幹 周 19m(H9 計測の現地案内板より)
撮 影 H16年6月
「子安地蔵尊かつら」は、家一軒がすっぽりとその陰に入るほどに大きい。
岩手県は、遠野市小友町大洞の「千本カツラ」や軽米町晴山の「千本桂」、久慈市「端神(はしかみ)の大桂」、二戸郡一戸町の「小井田の千本桂」などカツラの巨木が数多い。この木も、里にあるカツラとしては屈指のものだろう。
主幹はすでに枯れ中心部は洞状になり、ひこばえ(若木)で形成されているため、一本木としての評価は与え難いが、樹勢もよく、穏やかな田園地帯の中で居心地良さげである。
木に寄り添う小さなお堂の扁額は「桂木地蔵堂」。
案内板によると、慈覚大師円仁がここに地蔵菩薩を安置した際に植えたカツラとのことだが、円仁開祖の伝承は東北に数多い。事実とすれば約1200年も前の話である。
限りなくひこばえを生み続けるこのカツラの子だくさんにあやかろうと、ここに「延命地蔵尊」をまつってきた地域の人たちの気持ちがつたわってくる。
岩手県は毎年のように冷害にさらされ、飢饉と闘い続けてきた土地柄だ。死産も多かったろう、成長できずに亡くなる子も多かっただろう。
今の感覚では理解し難いことだが、昔は親より先に亡くなった子は「かわいそう」と思う以前に、先祖の供養ができない「親不孝」であるとみなされた。
成長できなかった子や水子(親の顔を「見ずの子」か)たちは、三途の川の河原で供養のために石を積ませられるのだという。その積んだ石を崩しに鬼が来る。地蔵菩薩はあの世との境で、その鬼から子どもたちを護るとされた。
地蔵はそうして集落の境や辻に、塞の神(才の神・妻の神・幸神)として置かれ、天つ神を道案内した猿田彦神(道祖神)とも習合し、悪鬼や疫病の侵入から守る役目をも担うようになっていった。

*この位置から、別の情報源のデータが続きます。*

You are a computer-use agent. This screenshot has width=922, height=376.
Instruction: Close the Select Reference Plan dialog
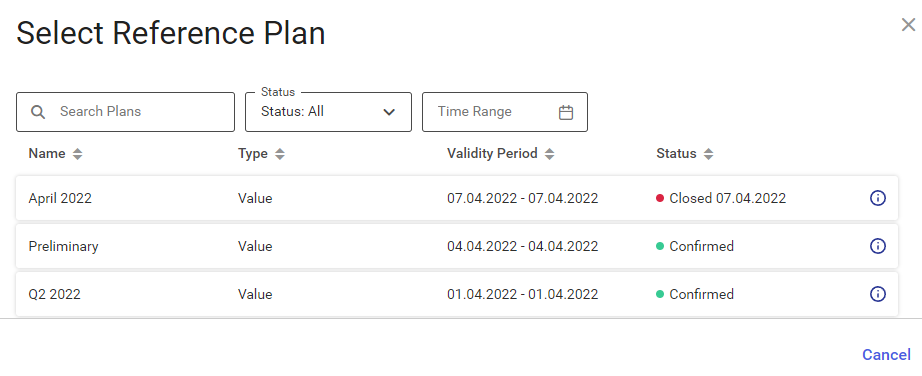pos(908,25)
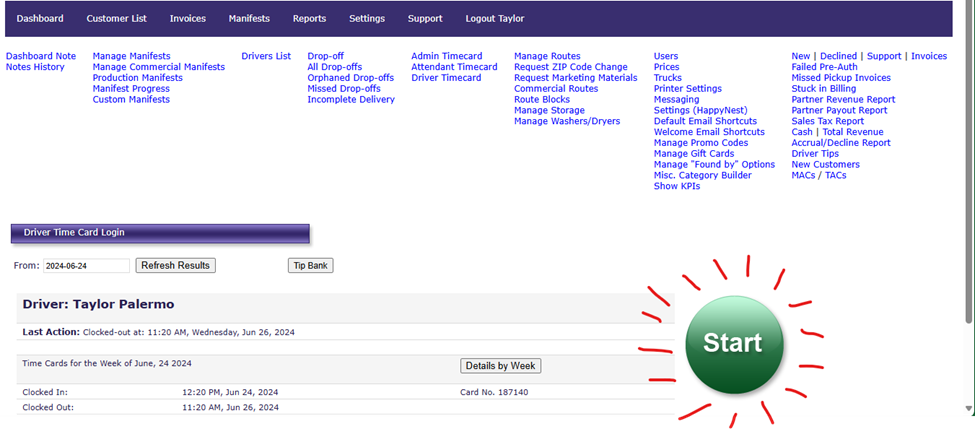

また済州島のトラハルバンなどもそうだが、お地蔵さんはその形状から、古代から信仰されてきた「陽石(男根)」の信仰ともつながり、失われていく命に多産で対抗する希望となった。日本神話にはその信仰のもとになったかもしれない話がある。
『男神イザナギと天御柱(陽のシンボル)を回りながら、たくさんの神を産んだ女神イザナミは、最後に火の神(火之迦具土)を産んだ際に女陰(ほと)を焼き死んでしまう。
イザナミを忘れられないイザナギは黄泉の国まで迎えに出かけるが、見るなの約束を破り、変わり果てたイザナミの姿を知ってしまい、イザナミと黄泉の国の魔物たちに追われることになる。

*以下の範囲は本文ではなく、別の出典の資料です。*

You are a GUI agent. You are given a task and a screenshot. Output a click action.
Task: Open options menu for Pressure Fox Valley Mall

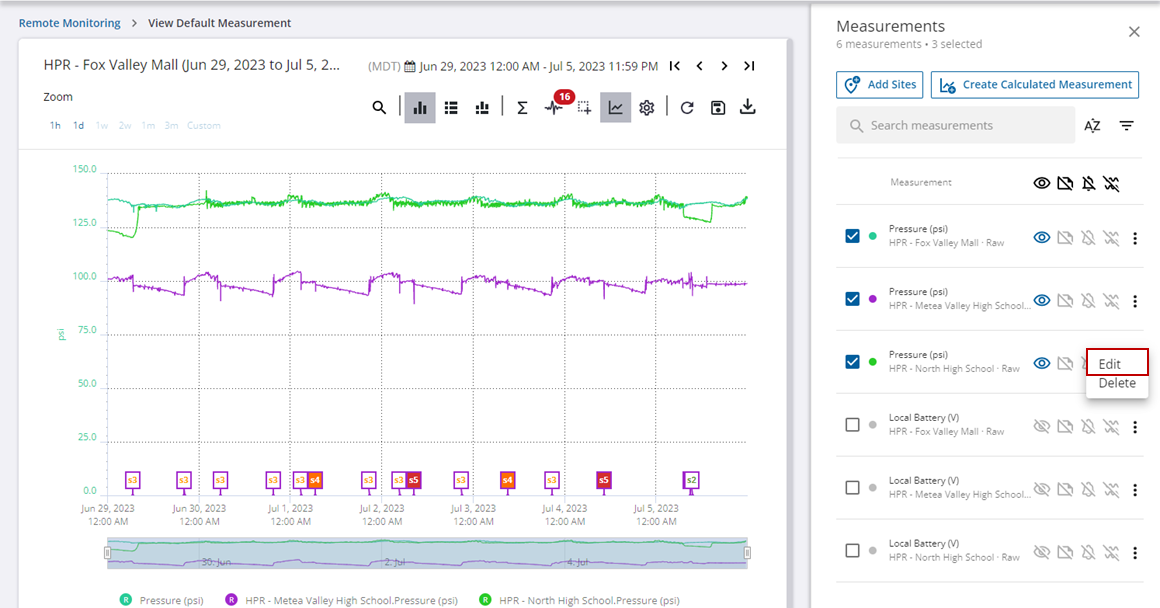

イザナギは、黄泉比良坂まで来ると、あの世とこの世の境に大岩(千引岩)を立て追っ手をさえぎった。
悔しいイザナミは、「あなたの国の人を毎日1000人黄泉へつれて来よう(殺そう)」という。
イザナギは、「ではわたしの国では毎日1500人生ませよう」と言った』
この境界の巨岩(陽石)の前で、陰と陽をつかさどった夫婦神はそう誓い別れたのであった。

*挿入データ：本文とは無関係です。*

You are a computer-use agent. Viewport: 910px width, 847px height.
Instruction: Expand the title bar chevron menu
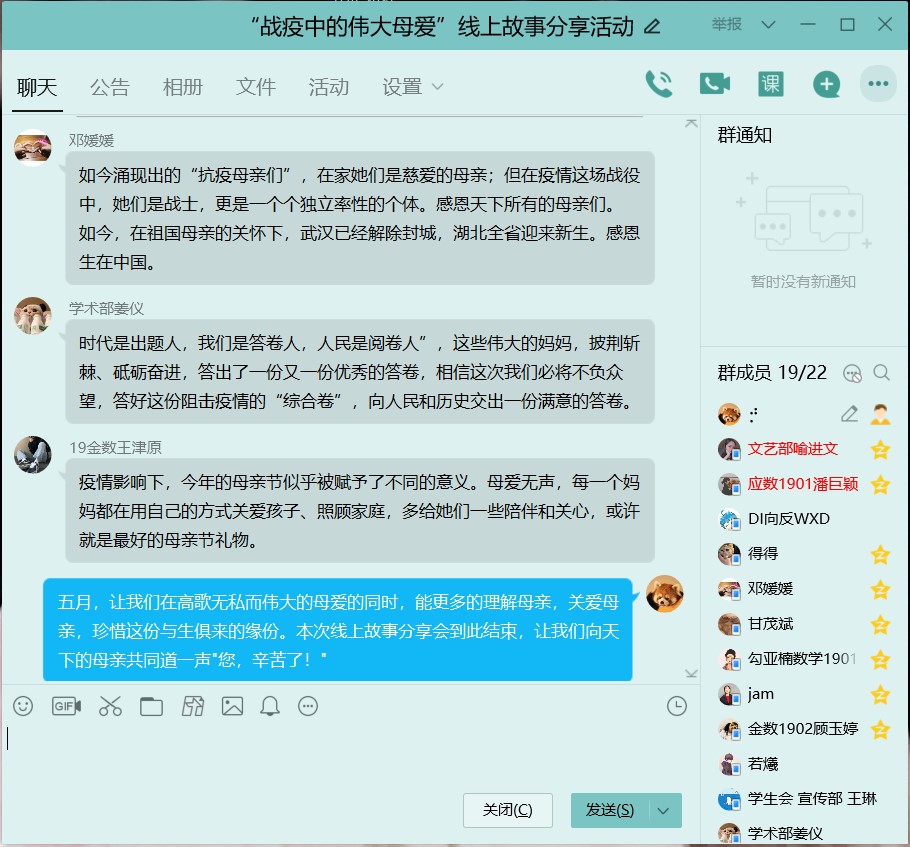(768, 25)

お堂の脇には、そういう古代からの思想を裏付けるように、女陰のような形の「陰木」が供えられていた。
お堂の中をのぞいてみると鞘堂になっていて、中に祠があった。右脇に歌が添えられているのが見える。
「のりのふね いるかいずるか このつでら わがみをのせて たすけたまえよ」
津寺とは、今昔物語にも出てくる四国の「津照寺(しんしょうじ)」のこと。
高知県室戸市室津町にあり、四国八十八ヶ所霊場の第二十五番札所でもある「津寺」の御詠歌がこの「法の舟 入るか出るか この津寺 迷ふ吾身を のせてたまへや」である。
空海が室津を訪れたとき、宝珠に似た山の形に感じ、やはり延命地蔵菩薩を刻んで開創したといい、船の舵(楫)をとり嵐から守ったという伝承から、楫取(かじとり)地蔵と呼ばれているという。
この大樹の形も、遠くから眺めてみると宝珠のような丸みを帯びて見えた。